JMC Airlines Limited (also known as JMC Air, JMC Airlines or simply JMC and stylised as jmc) was a UK charter airline formed by the merger of Caledonian Airways and Flying Colours Airlines, following the purchase of Thomas Cook & Son by the Carlson Leisure Group. JMC Air was named after the initials of the son of Thomas Cook, John Mason Cook. The airline was rebranded and remodeled in March 2003 to Thomas Cook Airlines UK. The airline operated flights from its 6 operating bases in the UK, offering seat-only bookings and bookings via Thomas Cook Tour Operations (Thomas Cook Package Holidays).

History 
It started operating under the name from March 2000. The main operating bases were London Gatwick Airport and Manchester Airport. Aircraft were also stationed at London Stansted Airport, Birmingham International Airport, Bristol Airport, Glasgow International Airport, Cardiff Airport and Newcastle Airport.
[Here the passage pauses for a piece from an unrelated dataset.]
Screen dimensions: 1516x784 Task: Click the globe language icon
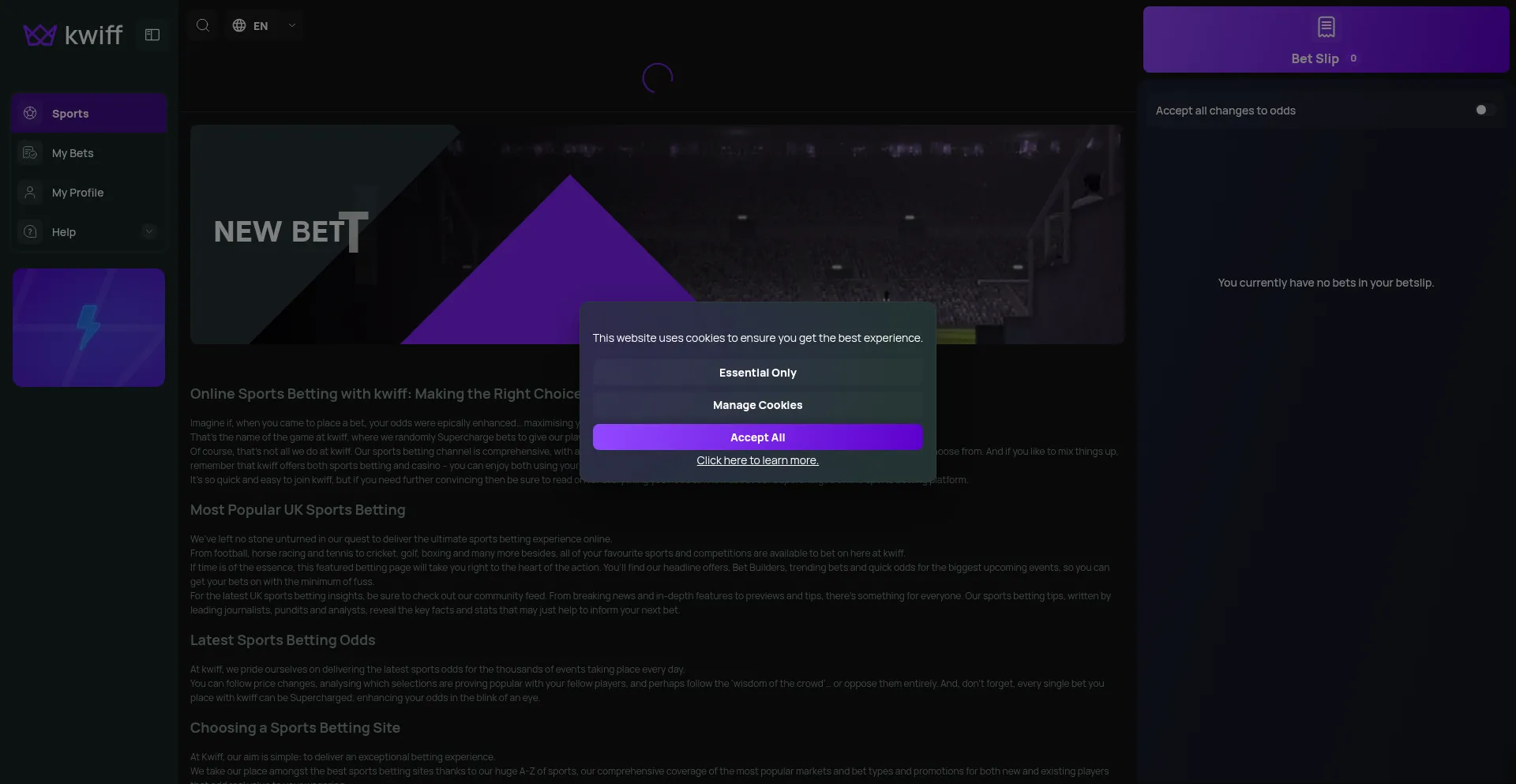point(239,25)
At the start of operations the fleet consisted of Boeing 757-200, Airbus A320, Airbus A330-200 and McDonnell Douglas DC-10 aircraft. Subsequently, the airline became the first UK operator of the stretched Boeing 757-300. Thomas Cook was sold to C&N Touristic of Germany in 2000. On 31 March 2003 Thomas Cook rebranded the airline along with its other airlines as Thomas Cook Airlines.

Fleet
JMC rebranded as Thomas Cook Airlines in 2003. JMC operated the following aircraft in March 2003 before ceasing of operations:

The only other aircraft operated were two McDonnell Douglas DC-10-30s, which were put out of service in 2001.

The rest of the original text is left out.